Lung parenchyma is the medical term used to describe the actual functioning parts of a human or animal lung. It includes the alveolar walls as well as the blood vessels and the bronchi. If any part of the parenchyma becomes damaged or diseased, a person’s life may be at risk. Other organs in the body also contain parenchyma and are susceptible to various diseases and conditions that may prove to be fatal if not diagnosed in a timely fashion and promptly treated.
Upon first hearing the term, some people think of lung parenchyma as primarily relating to the tissue lining the lung’s air pockets or sacs, known as the alveoli. Lung parenchyma, however, more extensively involves the bronchioles or lung airways, as well as key blood vessels located inside of the lungs. Parenchyma in the lungs essentially includes all systems and tissues pertinent to the lung’s healthy functioning.
All healthy humans and animals have lung parenchyma. In fact, parenchyma, defined as the parts which make an organ function, is also present in other parts of the body, such as the liver, spleen, brain and heart. Parenchyma simply refers to any part of an organ that is responsible for that organ working properly.
When testing for possible disease or infection, doctors examine all areas of the lung in search of irregularities. Not to be confused with lung parenchyma, people with lung parenchymal disease often suffer from conditions such as sarcoidoisis, characterized by tissue swelling and the formation of lumps in the tissue. Some people who are affected with sarcoidoisis located in the lung’s parenchyma fully recover after receiving adequate medical treatment, but for other people such a condition may lead to chronic health problems or may even lead to death. While sarcoidoisis does occur in the parenchyma, it may also occur in other organs, such as the heart and the brain, and its origins are often unknown. Other conditions commonly found in the lung’s parenchyma are emphysema and cancer.

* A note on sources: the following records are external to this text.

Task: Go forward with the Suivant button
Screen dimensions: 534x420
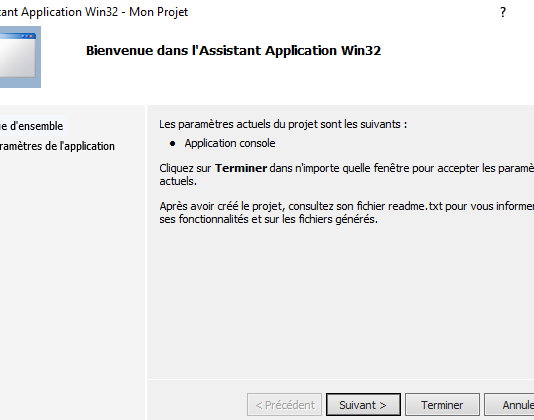Action: (x=363, y=405)
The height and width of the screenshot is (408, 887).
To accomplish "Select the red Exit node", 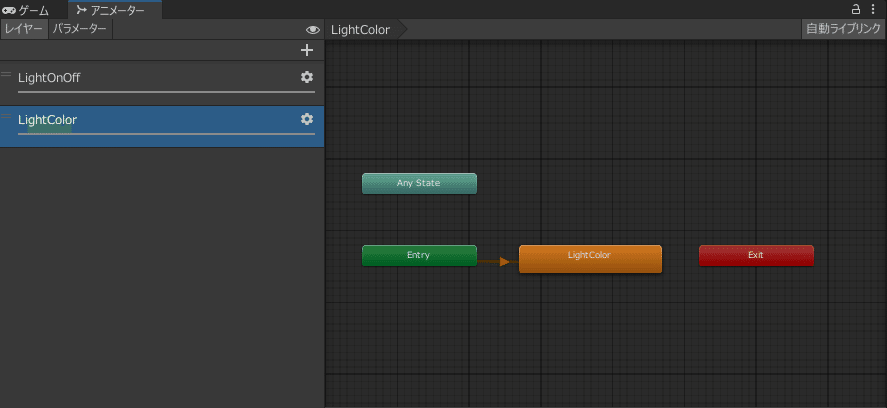I will 756,256.
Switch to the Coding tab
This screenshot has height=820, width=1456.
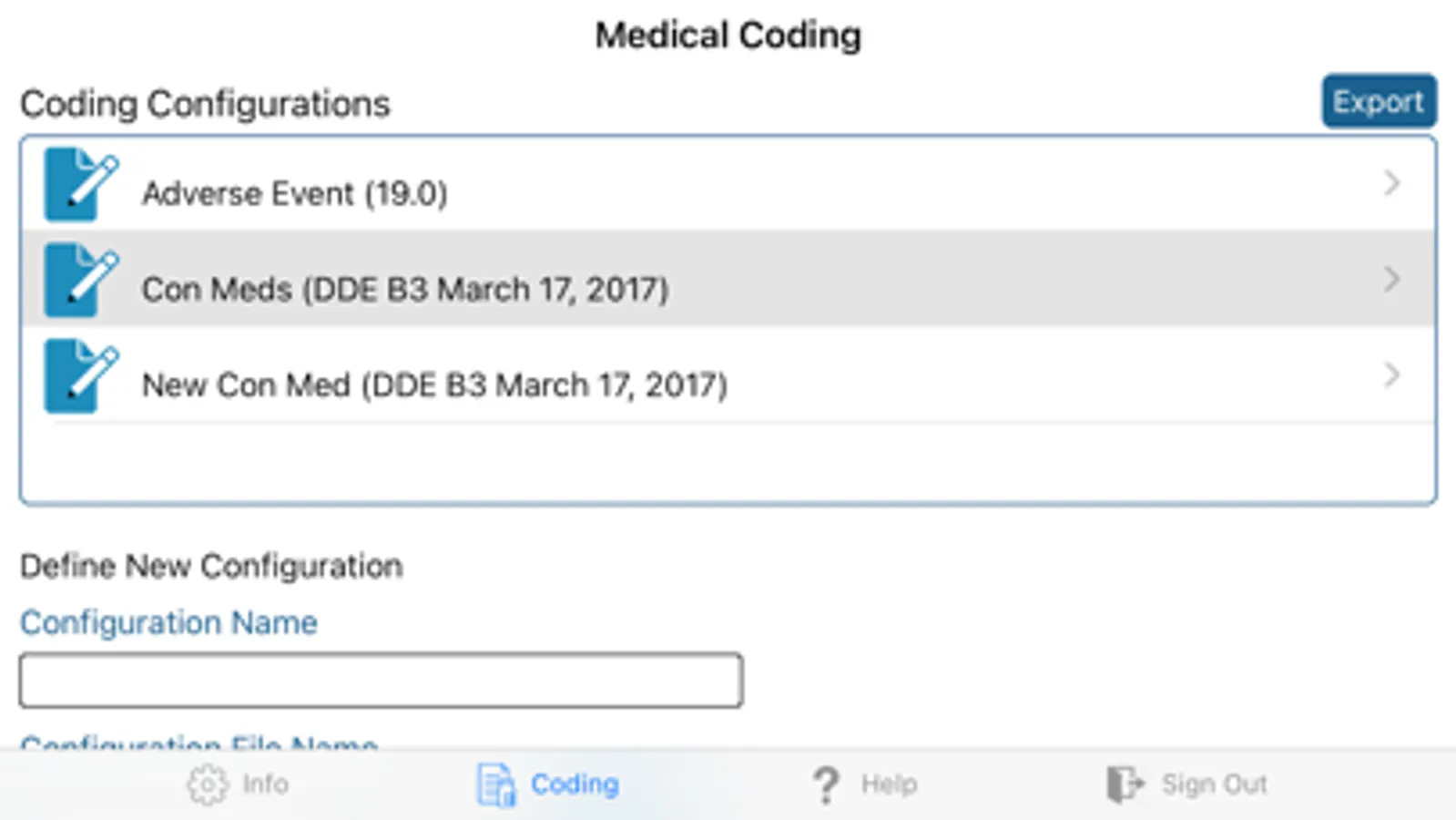575,784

Diseased or infected lung parenchyma can severely inhibit a person’s breathing and quality of life. It is possible for people to have sustained damage to the lung’s parenchyma or to be affected by disease without immediately realizing that the lungs have been jeopardized. When symptoms do arise, many report feeling a shortness of breath, coughing, wheezing, a racing heart and chest pain. Health experts recommend that people experiencing these or similar symptoms seek immediate medical attention.